Nazi Defense Super-Structure Home To Massive Colony Of Bats
Tens of thousands of bats now reside in the ruins of what was the largest and arguably the most technologically advanced fortification ever designed by Nazi Germany.
The Ostwall Fortification – A.K.A. the Festungsfront Oder-Warthe-Bogen, or Mi?dzyrzecki Rejon Umocniony, in German and Polish, respectively – was built by the Nazis in the years 1934-38 between the Oder and Warta rivers, near the town of Miedzyrzecz Poland. The Nazi Defense line consisted of approximately 100 concrete “pillboxes” interconnected by a sprawling network of underground tunnels, spanning over 40 kilometers from its northern to southernmost points, and approximately 12 kilometers at its widest points from East to West. The underground system originally held railway stations, engine rooms and barracks to house approximately 24,000 Nazi soldiers.
The Ostwall Fortification was supposed to serve as a bulwark to hold off invading forces from Russia. Had it been fully staffed by the time the Vistula Oder Offensive reached the defense line, perhaps it might have done just that. As it was, there were less than a thousand Nazi soldiers manning the base by January of 1945, and Stavka’s troops tore through the barricade like a pit bull on PCP chewing apart a couch cushion fortress.

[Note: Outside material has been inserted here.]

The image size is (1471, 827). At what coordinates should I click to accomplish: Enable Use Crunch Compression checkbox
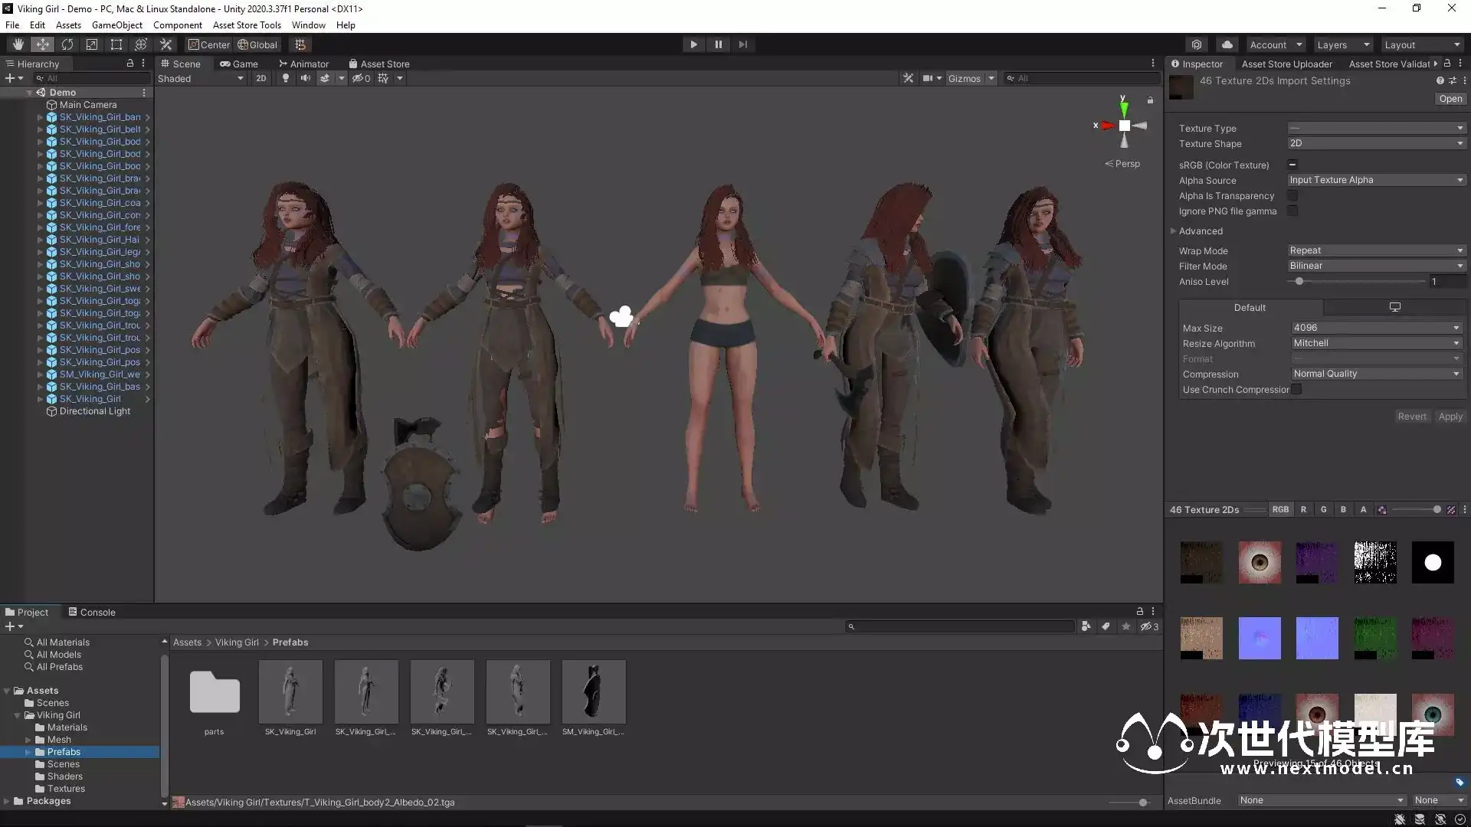[x=1296, y=390]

One of the largest defense perimeters ever constructed by the Nazis took less than 72 hours to fall.
Nowadays, up to 37,000 bats of over a dozen different species call the Mi?dzyrzecki Rejon Umocniony home between the months of October and April, according to Jan Cichocki, zoologist at the nearby University of Zielona Gora.
Cichocki, has spent the last year exploring the labyrinth of black tunnels in an attempt to catalogue and count the legions of teeming bats, said that the former Nazi superbase is an ideal bat habitat, at least in the wintertime.

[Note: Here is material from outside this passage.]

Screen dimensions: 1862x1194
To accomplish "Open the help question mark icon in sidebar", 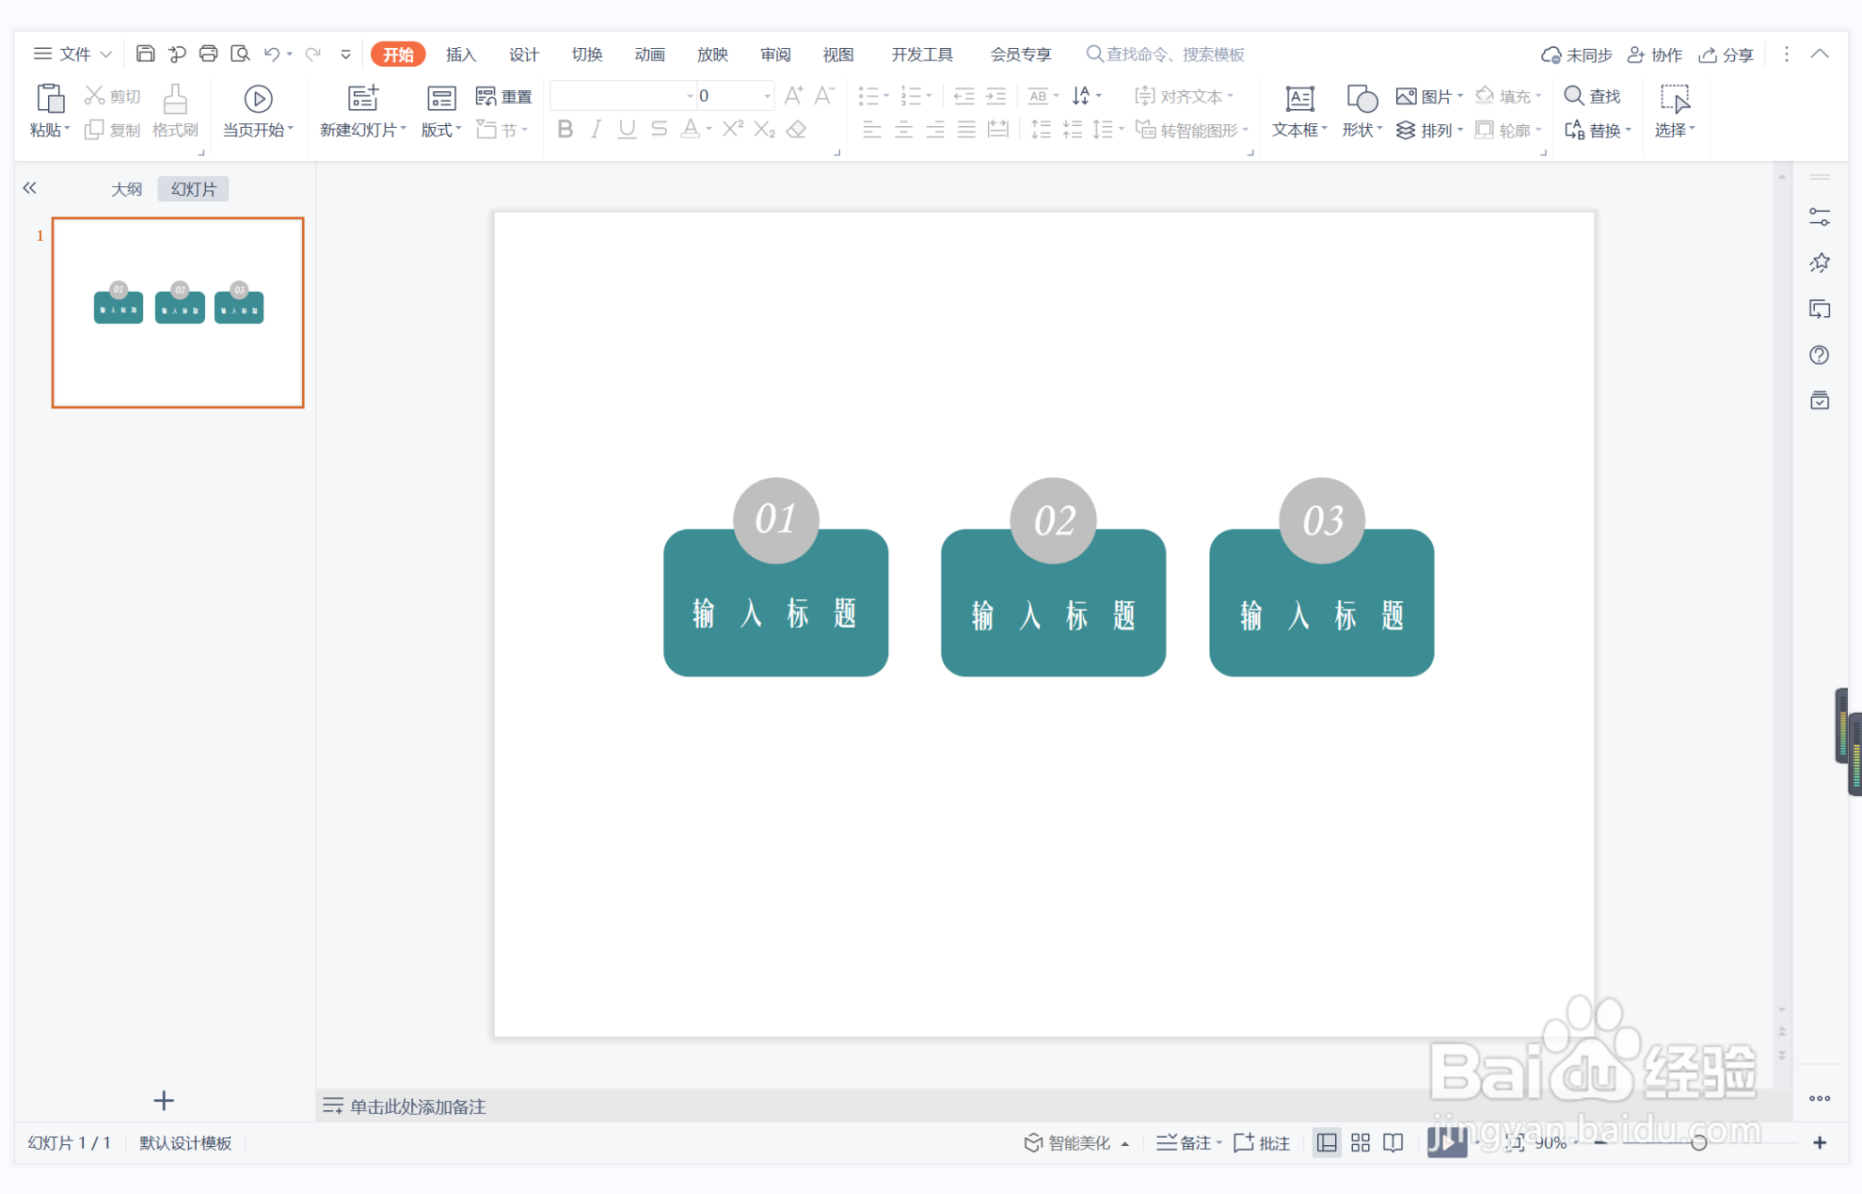I will [x=1819, y=355].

“The area is perfect because of a steady temperature and humidity,” Cichocki added.
Winter temperature in the underground base sits right around 7 – 10 degrees Celsius (45 – 50 degrees Farenheit) while maintaining almost 90 percent humidity in some spots. For a bat looking for a comfortable place to bed down for the winter, it doesn’t get much better than that.
While the winter weather packs the greatest number of bats into the Ostwall Fortification, thousands remain in the Nazi catacombs all year round. Myotis myotis, or the greater mouse-eared bat, is one of those perennial residents. With an average weight of just over 1 ounce, and slightly larger than a house mouse in size, myotis myotis is one of the largest European bats. They prefer to cluster together in large groups, and in the Ostwall tunnels, some of those clusters number in the thousands.
Waking a bat prematurely from its nocturnal slumber can induce a state of shock, and sometimes even kill it. For this reason, Ostwall now functions as a wildlife preserve.
“You need a permit to enter. It’s our way of protecting the bats against vandals and tourists,” Cichocki said. Tourists may visit, and have been in increasing numbers lately, but most of the cyclopean Nazi base, and its black arterial underground filled with the papery rustling of bats, lie somewhere behind a barrier of padlocked gates.